The United States is one of the largest consumers of energy in the world, consuming nearly 20% of the earth’s energy resources. On an average day, Americans use about 19 million barrels of oil2 and more than 70 billion cubic feet of natural gas.
Fossil fuels and the North American energy transformation
Geologists had long known about oil and natural gas resources in North American shale, which is found in more than 30 states, and about the unconventional petroleum deposits in the Canadian oil sands. But these resources were almost impossible to access. The oil and gas found in U.S. shale reservoirs is trapped in tiny pores in layers of shale rock thousands of feet below the earth’s surface. In the Canadian oil sands, the oil (bitumen or crude bitumen), is found immersed in sand, and is so thick and viscous it has to be heated or diluted with water to make it separate from individual grains of sand and become liquid enough to flow. None of these resources, while vast, were commercially viable to produce. However, advances in drilling technology and oil sands processing have now enabled producers to access and retrieve these trapped resources. Today, drilling activity is driven by the combination of two processes used safely for many years — hydraulic fracturing (pioneered in the 1940s) and horizontal drilling (first practically applied in the 1980s), a newer technique that enabled drillers greater access to resource-rich areas. Combining the two processes and technological improvements have increased their economic efficiency and are now enabling producers to access and retrieve these trapped resources.
Driving change
The earliest work around hydraulic fracturing combined with horizontal drilling took place in the Barnett shale in North Texas and was the effort of one company in particular – Mitchell Energy, owned by George Mitchell, later dubbed “the father of the Barnett.” Mitchell Energy had produced gas from a shallow formation that had first been tapped in the 1950s using traditional oil well methods. But by 1982, production was slowing as the previously easily accessible supply was waning. Operating on the belief that the shale contained abundant gas reserves that were locked into smaller pores of the source rock – in part because drillers had noticed “kicks of gas” while drilling through the formation – Mitchell Energy began experimenting with unconventional production that paired horizontal drilling with hydraulic fracturing.

George Mitchell
Traditionally, oil wells were dug vertically to a point directly below the drill site, pipes were inserted to stabilize the well hole (or wellbore), and oil that flowed into the well pipe would naturally rise to the surface or be mechanically pumped out. Horizontal or directional drilling came along later, enabling drillers to direct the drill bit to areas not directly beneath the drilling site, and often to much greater areas of resource-rich rock. Horizontal drilling in conjunction with hydraulic fracturing involves injecting pressurized water and sand into a well to fracture oil and gas-containing rock. The sand (also called proppant) that was pumped into the well holds the fractures open so oil, gas and water can flow from the rock into the wellbore and up to the surface. Pumps are used to extract oil and gas that don't come to the surface naturally.
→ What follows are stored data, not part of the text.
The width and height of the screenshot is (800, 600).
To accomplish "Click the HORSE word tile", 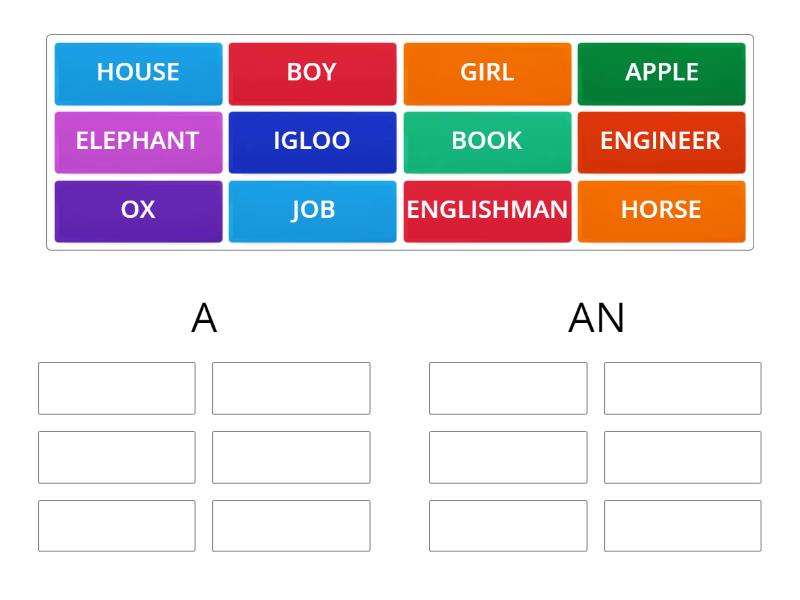I will (x=662, y=210).
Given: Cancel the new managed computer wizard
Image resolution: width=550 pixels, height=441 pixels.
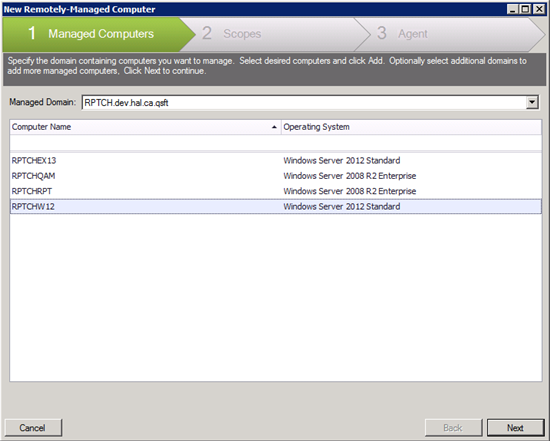Looking at the screenshot, I should tap(33, 428).
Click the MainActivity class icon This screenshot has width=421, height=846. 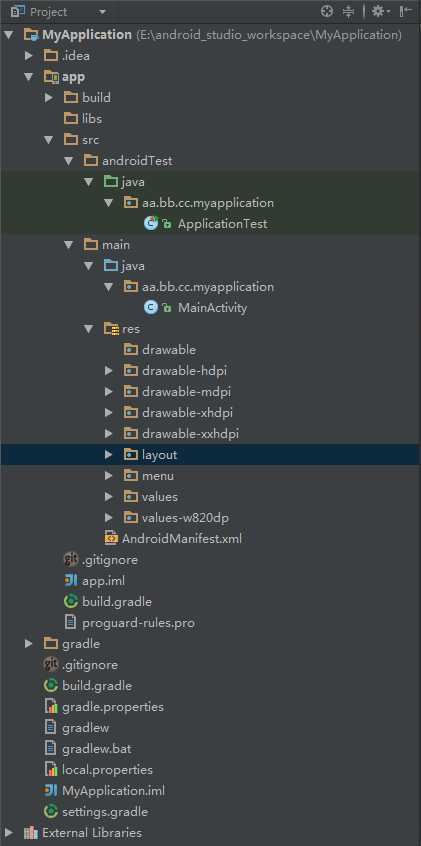tap(151, 308)
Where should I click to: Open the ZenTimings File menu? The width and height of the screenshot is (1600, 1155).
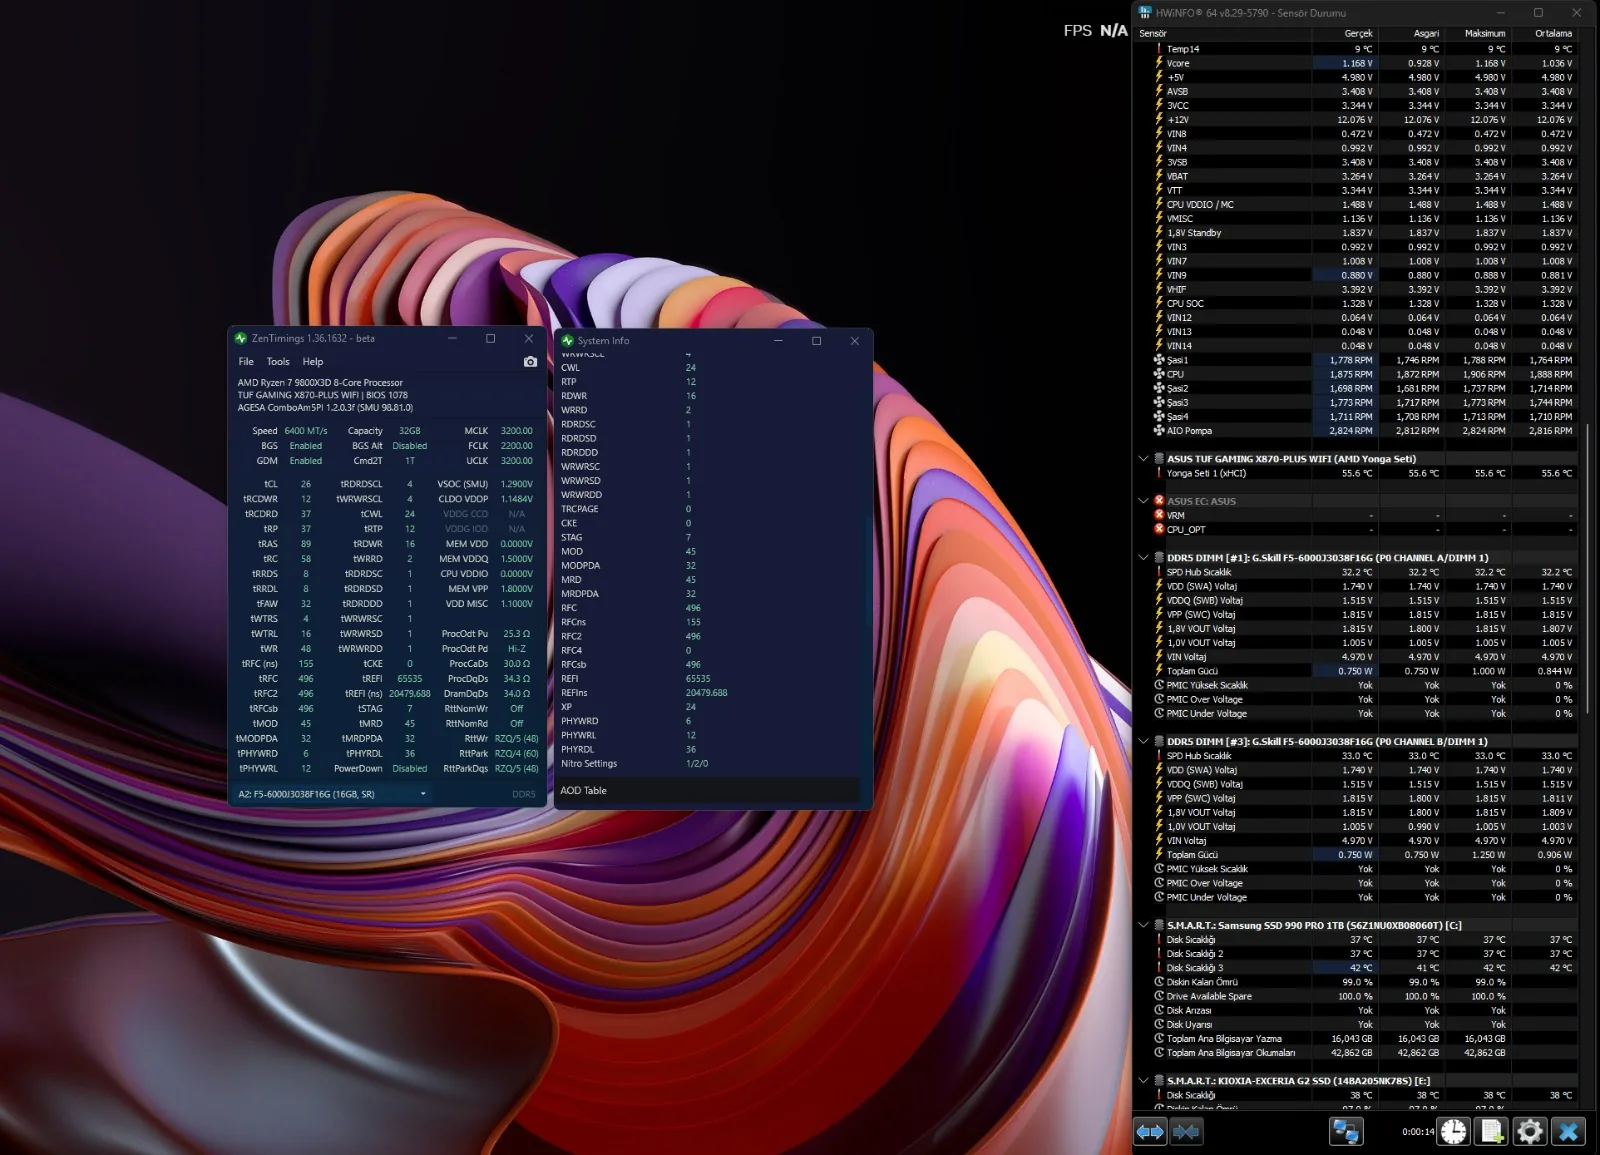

Early results were mixed, but Mitchell Energy persisted, trying different methods, fine-tuning drilling techniques and investing hundreds of millions of dollars in the process before becoming successful. By 2003, Mitchell’s success in the Barnett shale had become well known, and the combination of horizontal drilling with hydraulic fracturing gained momentum as independent energy companies increasingly applied the winning combination method in oil and gas basins across North America. By 2008, major integrated oil and gas production companies began to embrace the approach, and the North American energy transformation was underway.